①3湧水を均等に背負える場所に塔が建っている。
②塔から見た冬至の日没の方位線・夏至の日没の方位線が東山道と交わるところを寺院地の北西角・南西角とし、北西角が崖線の崖上まで取り込めるように塔が配置されている。
③崖下の湿地帯を避けて主要施設を置けるよう、基準点となる塔を湧水から300m南に離してある。

崖線・湧水・東山道は動かすことができないが、任意に動かせる塔の場所を動かすことによって、寺院地の中に取り込みたいものを取り込めるように塔位置を決定、塔を基準点として全ての配置が決定されている。

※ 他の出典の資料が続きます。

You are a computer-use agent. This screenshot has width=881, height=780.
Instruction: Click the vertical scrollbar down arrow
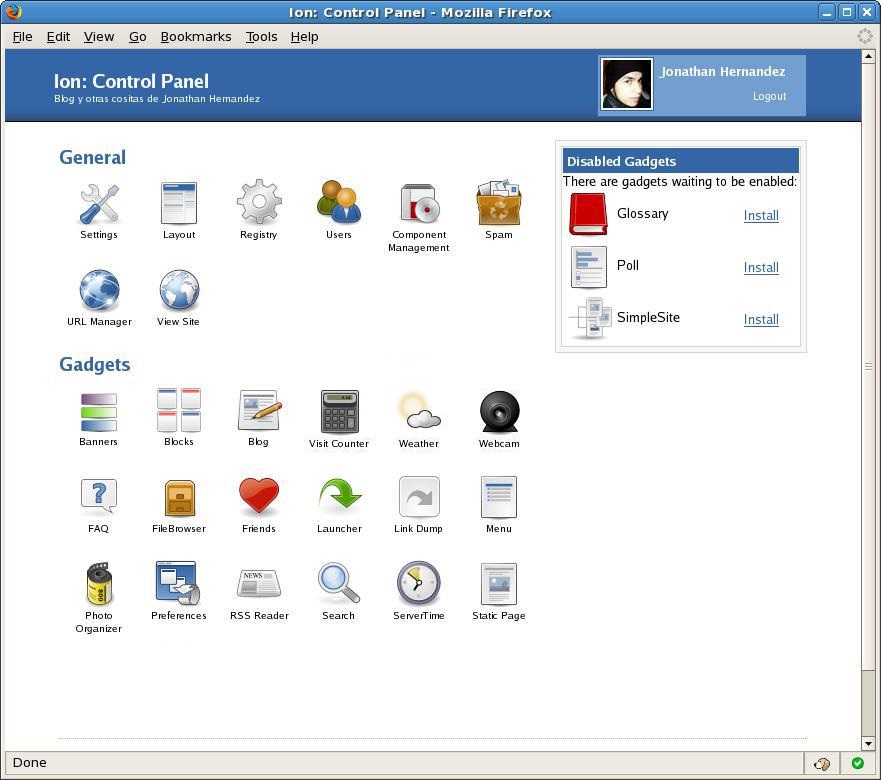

尼寺を含む寺域全体を見渡すと、西の黒鐘の谷戸から東のリオン下湧水まで扇状に取り巻く崖線の連なりが横長に取り込まれ、塔と黒鐘の谷戸の間の広い空間に主要施設が配置されている。寺域に取り込まれた湧水を守るため、涵養域として重要な崖上まで確保されている。また僧寺は崖下の湿地帯を避けて主要施設が配置できるように南北の距離がたっぷりととられている。(尼寺はそうではなく、選地に無理が見えるが)

この結果、武蔵国分寺の敷地は東西に900m以上、南北に600mという広大なものとなり、諸国国分寺のどこにも似ていない国分寺となった。寺域の中には、この地の優れた自然景観「好処」がすべて取り込まれており、それを背景として建造物が絶妙に配置されている。「必ず好処を選べ」という聖武天皇のコンセプトが見事に実現されたというわけだ。